◆ PROVIDED RECORDS ◆

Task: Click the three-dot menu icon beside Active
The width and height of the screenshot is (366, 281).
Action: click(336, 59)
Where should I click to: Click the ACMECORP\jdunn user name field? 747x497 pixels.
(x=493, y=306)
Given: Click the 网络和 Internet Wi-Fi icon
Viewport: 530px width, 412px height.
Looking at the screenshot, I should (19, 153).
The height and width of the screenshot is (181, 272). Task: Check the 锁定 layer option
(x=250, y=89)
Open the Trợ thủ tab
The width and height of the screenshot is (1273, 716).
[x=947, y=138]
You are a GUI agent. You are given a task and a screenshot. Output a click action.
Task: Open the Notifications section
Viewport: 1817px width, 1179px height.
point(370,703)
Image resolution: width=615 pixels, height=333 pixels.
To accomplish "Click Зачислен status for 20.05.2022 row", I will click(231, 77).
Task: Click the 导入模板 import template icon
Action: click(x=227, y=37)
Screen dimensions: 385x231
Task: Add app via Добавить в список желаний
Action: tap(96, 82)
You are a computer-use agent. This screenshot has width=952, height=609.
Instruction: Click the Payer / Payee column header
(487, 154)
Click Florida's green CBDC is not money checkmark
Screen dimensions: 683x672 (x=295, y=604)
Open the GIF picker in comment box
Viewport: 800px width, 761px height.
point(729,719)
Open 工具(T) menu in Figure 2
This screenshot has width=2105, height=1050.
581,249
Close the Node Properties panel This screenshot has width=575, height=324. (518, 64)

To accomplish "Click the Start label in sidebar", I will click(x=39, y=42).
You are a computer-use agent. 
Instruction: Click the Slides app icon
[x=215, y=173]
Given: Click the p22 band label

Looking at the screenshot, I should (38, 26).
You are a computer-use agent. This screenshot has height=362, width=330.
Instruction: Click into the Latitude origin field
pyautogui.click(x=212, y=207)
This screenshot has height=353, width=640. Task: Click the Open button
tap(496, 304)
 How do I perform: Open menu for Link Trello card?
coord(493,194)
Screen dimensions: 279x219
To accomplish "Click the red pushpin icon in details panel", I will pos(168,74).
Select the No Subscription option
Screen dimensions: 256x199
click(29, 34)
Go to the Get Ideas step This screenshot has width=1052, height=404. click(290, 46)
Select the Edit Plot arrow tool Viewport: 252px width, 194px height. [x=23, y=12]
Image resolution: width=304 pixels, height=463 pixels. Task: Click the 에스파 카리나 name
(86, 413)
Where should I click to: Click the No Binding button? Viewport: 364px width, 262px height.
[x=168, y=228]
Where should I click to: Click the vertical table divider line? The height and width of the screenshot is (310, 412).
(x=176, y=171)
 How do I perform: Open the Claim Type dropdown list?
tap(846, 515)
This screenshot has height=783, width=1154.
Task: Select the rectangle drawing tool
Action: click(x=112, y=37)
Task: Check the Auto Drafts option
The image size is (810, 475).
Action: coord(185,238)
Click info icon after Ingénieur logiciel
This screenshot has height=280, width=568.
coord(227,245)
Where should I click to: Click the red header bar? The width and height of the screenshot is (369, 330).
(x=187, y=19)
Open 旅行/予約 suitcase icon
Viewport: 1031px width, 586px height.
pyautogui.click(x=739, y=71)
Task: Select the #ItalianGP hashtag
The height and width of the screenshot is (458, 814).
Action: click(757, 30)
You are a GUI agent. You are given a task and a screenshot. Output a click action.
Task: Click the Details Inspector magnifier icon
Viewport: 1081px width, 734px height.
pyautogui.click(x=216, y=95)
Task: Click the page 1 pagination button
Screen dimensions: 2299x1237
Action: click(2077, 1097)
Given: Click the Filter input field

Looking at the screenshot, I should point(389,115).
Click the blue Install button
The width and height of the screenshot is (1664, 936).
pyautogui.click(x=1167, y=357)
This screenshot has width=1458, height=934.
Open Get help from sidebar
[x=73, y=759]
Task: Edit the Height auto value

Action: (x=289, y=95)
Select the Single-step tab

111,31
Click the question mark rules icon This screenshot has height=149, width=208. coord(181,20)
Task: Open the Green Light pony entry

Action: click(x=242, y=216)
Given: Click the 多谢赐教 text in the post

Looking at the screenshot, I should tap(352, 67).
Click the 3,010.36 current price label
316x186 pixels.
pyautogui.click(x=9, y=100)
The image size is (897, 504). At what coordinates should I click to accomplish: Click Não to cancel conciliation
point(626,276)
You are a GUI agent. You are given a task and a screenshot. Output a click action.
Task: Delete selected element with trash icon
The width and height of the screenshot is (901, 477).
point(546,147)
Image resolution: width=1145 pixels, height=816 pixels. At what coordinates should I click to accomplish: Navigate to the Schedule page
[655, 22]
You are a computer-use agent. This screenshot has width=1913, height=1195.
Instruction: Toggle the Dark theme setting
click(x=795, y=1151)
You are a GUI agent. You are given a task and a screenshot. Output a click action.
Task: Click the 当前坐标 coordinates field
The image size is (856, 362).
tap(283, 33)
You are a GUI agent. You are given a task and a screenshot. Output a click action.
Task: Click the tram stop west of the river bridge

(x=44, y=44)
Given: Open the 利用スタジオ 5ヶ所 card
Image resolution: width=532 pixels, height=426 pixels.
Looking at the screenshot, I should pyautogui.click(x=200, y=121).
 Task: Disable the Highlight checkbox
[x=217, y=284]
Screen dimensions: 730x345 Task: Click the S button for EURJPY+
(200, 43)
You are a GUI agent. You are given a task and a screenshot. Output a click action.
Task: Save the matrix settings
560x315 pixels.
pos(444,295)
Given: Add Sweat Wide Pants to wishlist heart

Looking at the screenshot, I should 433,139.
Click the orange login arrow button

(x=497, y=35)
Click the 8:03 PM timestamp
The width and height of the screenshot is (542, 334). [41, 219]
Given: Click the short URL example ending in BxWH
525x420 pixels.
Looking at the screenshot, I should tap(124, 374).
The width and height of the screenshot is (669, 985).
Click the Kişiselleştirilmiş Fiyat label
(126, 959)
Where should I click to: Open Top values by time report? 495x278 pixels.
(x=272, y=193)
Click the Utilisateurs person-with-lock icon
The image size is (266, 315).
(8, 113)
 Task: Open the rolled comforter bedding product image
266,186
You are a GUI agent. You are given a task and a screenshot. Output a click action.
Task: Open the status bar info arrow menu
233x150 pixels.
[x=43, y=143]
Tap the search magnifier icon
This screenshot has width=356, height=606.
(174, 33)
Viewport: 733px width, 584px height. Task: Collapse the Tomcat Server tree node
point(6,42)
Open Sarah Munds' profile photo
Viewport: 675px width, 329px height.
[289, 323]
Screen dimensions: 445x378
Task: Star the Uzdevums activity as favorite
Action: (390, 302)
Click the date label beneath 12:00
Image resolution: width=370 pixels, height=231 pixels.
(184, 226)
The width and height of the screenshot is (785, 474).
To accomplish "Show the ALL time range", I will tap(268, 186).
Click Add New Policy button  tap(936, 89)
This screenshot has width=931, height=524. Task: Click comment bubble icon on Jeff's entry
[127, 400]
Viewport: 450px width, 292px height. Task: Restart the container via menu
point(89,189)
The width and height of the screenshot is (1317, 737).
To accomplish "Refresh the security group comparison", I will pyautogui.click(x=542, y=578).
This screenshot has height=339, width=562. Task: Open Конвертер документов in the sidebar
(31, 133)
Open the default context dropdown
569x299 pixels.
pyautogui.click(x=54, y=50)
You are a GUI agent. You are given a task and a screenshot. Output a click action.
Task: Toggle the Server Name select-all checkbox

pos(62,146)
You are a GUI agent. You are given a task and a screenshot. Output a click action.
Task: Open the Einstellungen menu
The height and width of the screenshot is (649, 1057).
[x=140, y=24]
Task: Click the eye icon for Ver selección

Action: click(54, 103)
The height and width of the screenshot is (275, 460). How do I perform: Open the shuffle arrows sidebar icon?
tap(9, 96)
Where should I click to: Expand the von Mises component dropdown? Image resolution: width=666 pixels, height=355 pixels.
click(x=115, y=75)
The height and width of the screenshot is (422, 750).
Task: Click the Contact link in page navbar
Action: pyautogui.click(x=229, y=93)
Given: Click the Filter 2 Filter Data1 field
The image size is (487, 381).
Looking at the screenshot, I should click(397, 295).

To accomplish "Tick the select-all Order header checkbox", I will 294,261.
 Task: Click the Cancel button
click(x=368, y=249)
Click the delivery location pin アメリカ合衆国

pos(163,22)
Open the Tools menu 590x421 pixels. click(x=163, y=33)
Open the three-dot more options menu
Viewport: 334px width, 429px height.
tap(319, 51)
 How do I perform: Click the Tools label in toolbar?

◆ THE TASK ◆
Turn the records starting at the line containing "Open 旅行/予約 suitcase icon" and ending at the line containing "Action: click(757, 30)" into a Markdown table with the columns n and Line, one numbered row per line, leaving out blank lines.

◆ REPLY TO THE EXERCISE ◆
| n | Line |
|---|---|
| 1 | Open 旅行/予約 suitcase icon |
| 2 | Viewport: 1031px width, 586px height. |
| 3 | pyautogui.click(x=739, y=71) |
| 4 | Task: Select the #ItalianGP hashtag |
| 5 | The height and width of the screenshot is (458, 814). |
| 6 | Action: click(757, 30) |